WHAT YOU SHOULD DO. In the rows below, lay out everything from the line containing "Given: Open the 种子商店 seed shop" down to the line containing "Looking at the screenshot, I should tap(54, 580)." as a Markdown table with the columns No. and Line. Number each line in order and leave out any blank lines.

[Start DATA SHOWN]

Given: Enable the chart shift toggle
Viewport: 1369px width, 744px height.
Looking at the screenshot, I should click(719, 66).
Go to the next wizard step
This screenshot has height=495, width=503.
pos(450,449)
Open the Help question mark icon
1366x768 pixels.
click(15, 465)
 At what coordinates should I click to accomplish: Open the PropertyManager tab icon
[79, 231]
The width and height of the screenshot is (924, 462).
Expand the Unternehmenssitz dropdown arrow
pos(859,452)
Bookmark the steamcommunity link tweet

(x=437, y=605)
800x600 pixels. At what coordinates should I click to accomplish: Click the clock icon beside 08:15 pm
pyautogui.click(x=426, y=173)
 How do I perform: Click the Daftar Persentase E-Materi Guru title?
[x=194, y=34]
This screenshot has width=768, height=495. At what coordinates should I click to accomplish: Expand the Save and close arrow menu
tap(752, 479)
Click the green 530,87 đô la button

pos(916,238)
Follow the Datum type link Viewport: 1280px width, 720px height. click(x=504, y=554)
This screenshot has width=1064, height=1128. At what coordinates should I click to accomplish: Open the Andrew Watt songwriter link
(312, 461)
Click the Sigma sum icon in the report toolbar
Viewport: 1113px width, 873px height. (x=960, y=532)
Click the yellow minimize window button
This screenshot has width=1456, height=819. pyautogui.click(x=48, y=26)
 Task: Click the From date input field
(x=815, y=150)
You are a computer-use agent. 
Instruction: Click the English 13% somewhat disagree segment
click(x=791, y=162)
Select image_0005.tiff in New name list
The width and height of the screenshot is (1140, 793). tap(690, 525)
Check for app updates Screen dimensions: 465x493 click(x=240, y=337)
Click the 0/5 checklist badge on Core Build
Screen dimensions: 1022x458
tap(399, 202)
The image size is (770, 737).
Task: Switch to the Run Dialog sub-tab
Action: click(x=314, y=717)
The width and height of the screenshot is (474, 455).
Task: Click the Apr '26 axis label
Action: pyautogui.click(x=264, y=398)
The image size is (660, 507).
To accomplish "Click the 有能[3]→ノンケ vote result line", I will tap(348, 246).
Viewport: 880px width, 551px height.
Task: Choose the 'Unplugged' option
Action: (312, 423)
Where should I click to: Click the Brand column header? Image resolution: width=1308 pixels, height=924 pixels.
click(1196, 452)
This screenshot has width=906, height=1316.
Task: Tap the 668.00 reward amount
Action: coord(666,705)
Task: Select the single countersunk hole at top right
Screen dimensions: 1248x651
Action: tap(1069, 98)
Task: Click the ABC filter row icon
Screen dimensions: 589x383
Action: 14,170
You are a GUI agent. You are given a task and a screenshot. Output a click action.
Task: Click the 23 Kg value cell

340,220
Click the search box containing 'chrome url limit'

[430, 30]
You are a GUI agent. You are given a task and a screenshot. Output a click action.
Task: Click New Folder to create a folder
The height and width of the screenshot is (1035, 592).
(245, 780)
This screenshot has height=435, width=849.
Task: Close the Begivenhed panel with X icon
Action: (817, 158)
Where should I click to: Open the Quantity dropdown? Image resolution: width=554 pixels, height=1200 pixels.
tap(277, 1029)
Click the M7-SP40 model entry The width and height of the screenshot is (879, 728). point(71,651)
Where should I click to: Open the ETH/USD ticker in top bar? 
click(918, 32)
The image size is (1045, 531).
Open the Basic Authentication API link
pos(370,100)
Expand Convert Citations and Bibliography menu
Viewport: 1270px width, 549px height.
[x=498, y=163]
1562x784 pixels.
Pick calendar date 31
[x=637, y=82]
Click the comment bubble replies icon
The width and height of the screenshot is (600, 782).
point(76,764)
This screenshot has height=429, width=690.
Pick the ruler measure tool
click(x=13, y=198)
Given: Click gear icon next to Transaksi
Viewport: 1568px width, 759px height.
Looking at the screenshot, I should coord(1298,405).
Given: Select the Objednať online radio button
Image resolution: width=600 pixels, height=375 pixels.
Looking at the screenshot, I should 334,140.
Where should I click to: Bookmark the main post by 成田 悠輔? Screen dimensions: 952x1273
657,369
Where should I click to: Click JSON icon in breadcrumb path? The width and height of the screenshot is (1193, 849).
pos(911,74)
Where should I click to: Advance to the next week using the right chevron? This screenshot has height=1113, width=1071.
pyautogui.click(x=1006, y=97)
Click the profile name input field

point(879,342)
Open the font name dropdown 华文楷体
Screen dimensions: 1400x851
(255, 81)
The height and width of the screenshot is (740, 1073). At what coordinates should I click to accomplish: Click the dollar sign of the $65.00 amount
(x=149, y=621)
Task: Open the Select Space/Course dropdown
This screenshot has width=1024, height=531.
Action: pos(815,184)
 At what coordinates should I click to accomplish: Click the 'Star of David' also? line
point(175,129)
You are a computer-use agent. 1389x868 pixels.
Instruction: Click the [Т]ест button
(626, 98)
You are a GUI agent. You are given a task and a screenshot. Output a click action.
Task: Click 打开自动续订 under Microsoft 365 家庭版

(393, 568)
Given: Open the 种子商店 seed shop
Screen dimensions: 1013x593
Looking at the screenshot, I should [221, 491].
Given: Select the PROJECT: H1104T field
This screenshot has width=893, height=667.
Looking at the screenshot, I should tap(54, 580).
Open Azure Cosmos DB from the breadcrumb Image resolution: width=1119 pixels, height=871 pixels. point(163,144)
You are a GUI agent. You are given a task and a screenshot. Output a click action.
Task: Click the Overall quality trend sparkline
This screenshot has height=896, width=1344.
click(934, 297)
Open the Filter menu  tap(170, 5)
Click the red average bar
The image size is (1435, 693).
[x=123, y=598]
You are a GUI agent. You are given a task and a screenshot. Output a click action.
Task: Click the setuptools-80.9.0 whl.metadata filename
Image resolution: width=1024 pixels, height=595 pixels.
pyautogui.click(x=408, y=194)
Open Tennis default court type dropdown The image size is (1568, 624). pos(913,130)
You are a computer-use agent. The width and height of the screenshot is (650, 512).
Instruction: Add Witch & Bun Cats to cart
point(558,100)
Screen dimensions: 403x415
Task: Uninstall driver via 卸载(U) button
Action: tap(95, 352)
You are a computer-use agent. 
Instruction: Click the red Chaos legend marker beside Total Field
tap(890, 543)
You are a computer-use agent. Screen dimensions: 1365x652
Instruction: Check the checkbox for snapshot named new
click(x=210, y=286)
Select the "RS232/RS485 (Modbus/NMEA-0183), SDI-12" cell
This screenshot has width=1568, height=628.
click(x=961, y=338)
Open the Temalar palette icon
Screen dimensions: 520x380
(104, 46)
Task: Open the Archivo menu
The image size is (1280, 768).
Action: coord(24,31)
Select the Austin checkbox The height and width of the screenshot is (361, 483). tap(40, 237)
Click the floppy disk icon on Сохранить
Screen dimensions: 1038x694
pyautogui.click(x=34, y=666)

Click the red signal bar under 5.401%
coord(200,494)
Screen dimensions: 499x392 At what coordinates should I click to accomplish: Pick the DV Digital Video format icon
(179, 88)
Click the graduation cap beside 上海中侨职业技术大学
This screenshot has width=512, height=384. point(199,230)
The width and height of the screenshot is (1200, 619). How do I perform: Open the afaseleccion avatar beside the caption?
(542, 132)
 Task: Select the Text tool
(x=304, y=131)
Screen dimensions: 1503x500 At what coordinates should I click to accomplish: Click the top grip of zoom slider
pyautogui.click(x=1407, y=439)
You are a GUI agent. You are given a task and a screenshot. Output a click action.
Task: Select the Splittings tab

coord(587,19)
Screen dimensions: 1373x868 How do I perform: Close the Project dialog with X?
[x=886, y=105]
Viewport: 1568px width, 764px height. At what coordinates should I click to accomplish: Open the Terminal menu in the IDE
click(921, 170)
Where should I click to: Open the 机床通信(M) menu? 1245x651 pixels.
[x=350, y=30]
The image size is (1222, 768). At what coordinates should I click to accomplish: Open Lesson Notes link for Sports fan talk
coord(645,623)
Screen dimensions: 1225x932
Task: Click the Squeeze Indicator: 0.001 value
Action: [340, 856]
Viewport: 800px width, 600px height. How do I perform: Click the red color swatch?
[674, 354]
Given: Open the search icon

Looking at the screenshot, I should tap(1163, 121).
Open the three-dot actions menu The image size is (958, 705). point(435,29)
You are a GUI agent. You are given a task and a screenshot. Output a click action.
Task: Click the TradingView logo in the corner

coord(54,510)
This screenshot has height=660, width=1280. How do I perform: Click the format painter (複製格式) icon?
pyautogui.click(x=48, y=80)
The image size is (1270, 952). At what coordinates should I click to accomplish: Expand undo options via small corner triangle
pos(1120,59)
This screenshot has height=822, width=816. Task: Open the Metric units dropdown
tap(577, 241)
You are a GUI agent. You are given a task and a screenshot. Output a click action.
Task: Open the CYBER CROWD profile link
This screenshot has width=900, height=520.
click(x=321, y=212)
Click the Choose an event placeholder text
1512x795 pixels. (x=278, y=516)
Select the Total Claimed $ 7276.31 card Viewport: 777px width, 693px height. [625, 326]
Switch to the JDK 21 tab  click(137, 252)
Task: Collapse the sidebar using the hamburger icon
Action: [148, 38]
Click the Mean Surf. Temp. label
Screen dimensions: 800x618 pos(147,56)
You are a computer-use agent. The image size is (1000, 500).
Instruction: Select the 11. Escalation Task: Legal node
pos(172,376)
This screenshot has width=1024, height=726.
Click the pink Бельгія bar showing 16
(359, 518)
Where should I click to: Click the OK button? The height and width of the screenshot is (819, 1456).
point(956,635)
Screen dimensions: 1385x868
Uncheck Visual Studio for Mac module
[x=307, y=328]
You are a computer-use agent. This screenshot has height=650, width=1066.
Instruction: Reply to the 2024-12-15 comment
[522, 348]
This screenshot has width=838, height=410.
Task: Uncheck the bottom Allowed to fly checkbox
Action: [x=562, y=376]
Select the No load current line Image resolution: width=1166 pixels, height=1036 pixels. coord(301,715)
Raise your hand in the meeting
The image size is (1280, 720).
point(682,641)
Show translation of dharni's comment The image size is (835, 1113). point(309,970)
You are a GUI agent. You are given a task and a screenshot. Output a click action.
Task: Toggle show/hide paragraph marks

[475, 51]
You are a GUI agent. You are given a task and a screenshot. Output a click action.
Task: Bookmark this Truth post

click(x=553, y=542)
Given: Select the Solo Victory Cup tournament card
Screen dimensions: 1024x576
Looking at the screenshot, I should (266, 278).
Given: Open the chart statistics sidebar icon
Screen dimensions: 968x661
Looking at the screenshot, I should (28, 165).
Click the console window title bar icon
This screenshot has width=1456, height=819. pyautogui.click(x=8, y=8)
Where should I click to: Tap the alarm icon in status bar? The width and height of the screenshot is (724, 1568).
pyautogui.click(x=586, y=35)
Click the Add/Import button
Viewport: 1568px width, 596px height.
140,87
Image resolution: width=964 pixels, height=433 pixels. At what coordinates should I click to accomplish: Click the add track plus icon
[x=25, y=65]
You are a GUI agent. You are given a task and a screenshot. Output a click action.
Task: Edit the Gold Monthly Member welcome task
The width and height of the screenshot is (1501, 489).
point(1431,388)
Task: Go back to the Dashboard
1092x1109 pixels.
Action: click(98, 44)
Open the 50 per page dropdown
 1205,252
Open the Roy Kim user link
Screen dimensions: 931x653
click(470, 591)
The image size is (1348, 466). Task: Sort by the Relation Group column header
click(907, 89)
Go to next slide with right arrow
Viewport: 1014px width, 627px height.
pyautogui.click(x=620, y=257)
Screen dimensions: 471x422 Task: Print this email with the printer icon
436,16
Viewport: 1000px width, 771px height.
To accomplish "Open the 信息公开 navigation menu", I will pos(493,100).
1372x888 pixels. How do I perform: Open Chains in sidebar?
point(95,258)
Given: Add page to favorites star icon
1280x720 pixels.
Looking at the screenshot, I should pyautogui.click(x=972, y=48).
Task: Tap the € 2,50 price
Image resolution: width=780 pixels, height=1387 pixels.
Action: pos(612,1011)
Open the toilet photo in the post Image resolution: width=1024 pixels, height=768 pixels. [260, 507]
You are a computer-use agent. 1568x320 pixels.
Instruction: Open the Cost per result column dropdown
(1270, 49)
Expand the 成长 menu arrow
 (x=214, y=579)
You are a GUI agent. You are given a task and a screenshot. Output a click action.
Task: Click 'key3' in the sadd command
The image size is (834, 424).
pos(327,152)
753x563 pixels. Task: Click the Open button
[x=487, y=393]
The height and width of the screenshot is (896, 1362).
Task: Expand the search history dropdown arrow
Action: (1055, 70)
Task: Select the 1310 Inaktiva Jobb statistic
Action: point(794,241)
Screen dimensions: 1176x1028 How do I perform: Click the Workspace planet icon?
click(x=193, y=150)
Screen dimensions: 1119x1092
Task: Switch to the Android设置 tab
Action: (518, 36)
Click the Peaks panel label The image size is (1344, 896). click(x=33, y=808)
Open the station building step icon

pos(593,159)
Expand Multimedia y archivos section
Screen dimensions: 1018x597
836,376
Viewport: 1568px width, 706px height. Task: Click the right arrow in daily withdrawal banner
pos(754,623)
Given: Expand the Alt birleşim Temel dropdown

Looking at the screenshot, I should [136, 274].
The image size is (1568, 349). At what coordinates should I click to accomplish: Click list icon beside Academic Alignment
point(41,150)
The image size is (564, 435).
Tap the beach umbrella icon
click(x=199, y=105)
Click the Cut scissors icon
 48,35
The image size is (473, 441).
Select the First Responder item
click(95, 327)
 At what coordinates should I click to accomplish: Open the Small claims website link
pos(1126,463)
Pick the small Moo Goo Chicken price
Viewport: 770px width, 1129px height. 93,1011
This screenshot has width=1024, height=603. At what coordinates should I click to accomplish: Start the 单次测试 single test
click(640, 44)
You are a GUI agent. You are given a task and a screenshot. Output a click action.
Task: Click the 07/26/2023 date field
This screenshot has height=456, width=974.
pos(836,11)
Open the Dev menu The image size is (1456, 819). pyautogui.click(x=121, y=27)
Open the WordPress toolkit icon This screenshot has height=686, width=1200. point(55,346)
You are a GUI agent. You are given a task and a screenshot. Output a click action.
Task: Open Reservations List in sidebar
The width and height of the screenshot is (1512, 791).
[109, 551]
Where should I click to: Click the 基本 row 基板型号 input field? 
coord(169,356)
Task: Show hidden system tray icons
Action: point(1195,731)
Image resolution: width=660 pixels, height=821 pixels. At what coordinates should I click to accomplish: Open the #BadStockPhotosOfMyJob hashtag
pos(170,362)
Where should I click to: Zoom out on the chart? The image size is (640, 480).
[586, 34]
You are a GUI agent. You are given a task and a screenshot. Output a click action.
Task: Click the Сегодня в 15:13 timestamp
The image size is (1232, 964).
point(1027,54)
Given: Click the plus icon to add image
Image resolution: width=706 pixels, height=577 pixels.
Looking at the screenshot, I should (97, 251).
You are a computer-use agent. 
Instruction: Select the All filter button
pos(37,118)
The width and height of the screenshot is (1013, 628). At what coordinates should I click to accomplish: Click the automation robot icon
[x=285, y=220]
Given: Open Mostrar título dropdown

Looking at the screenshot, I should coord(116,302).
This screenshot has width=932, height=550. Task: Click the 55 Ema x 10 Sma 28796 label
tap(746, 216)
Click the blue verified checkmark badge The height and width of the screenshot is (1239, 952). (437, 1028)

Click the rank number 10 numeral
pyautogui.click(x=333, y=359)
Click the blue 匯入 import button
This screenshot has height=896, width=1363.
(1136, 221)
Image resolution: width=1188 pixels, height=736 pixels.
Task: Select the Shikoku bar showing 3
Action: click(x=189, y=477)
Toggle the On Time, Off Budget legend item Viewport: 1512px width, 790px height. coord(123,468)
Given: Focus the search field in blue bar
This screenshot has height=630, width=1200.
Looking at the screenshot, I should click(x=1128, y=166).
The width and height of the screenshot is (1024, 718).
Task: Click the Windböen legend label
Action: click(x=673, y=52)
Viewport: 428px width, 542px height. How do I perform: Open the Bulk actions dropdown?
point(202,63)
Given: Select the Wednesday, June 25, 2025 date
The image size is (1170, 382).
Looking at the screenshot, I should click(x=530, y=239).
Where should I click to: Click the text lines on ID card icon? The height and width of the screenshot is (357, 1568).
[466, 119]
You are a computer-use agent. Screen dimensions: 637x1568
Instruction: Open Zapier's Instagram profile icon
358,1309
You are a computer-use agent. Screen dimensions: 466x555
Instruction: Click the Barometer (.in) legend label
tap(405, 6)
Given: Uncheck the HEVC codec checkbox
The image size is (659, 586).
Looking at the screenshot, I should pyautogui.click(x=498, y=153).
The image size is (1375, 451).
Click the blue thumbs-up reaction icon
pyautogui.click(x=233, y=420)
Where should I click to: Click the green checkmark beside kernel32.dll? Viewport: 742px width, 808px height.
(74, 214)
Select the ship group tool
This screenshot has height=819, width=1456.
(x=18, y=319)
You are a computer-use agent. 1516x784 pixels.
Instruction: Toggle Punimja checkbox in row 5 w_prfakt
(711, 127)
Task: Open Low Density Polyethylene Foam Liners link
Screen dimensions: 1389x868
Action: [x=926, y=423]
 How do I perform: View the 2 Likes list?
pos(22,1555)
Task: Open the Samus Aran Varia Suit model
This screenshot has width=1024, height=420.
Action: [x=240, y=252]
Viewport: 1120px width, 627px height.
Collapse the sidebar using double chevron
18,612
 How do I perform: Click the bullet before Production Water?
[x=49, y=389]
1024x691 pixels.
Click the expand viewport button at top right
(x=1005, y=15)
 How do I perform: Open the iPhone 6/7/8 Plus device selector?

[End DATA SHOWN]

EXERCISE RESPONSE.
| No. | Line |
|---|---|
| 1 | Given: Open the 种子商店 seed shop |
| 2 | Screen dimensions: 1013x593 |
| 3 | Looking at the screenshot, I should [221, 491]. |
| 4 | Given: Select the PROJECT: H1104T field |
| 5 | This screenshot has width=893, height=667. |
| 6 | Looking at the screenshot, I should tap(54, 580). |